Die Lebensgeschichte von Houston Albert war frei erfunden, die Fotos aus dem Internet gestohlen. Hinter der Betrugsmasche stecken Banden und Organisationen, die überwiegend von Nigeria und Ghana aus operieren; neben dieser sogenannten "Nigeria-Connection" gibt es mittlerweile aber auch Gruppen in der Türkei oder China. Und überwiegend sind es Frauen, die ins Visier der Betrüger geraten. Mir persönlich war die Masche relativ fremd, alles, was ich wusste, war, dass es Betrüger im Internet gibt und dass man persönliche Informationen und Daten nicht herausgeben sollte.

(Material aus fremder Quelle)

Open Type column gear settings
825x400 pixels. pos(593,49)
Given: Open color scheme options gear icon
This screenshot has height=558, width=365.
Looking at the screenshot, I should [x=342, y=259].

Ich brach den Kontakt sofort ab, blockierte ihn, sicherte alle Gespräche und meldete das Ganze der Polizei. Dort bestätigte man mir, was ich im Internet schon recherchiert hatte: Ich war einem Love-Scammer auf den Leim gegangen - zumindest befand ich mich auf dem besten Weg dahin. Zwar war es (noch) zu keiner Geldforderung gekommen, aber laut Michael Klump, Polizeisprecher beim Polizeipräsidium Mannheim, ist es gemäß Paragraf 263 StGB schon versuchter Betrug, wenn jemand ein Bild verwendet, das ihm nicht entspricht. Love-Scamming ist weltweit verbreitet, allerdings wissen die wenigsten über diese Betrugsmasche Bescheid und denken, sie sprächen tatsächlich mit dem Menschen, den sie auf den Fotos sehen. Das ist aber nicht der Fall.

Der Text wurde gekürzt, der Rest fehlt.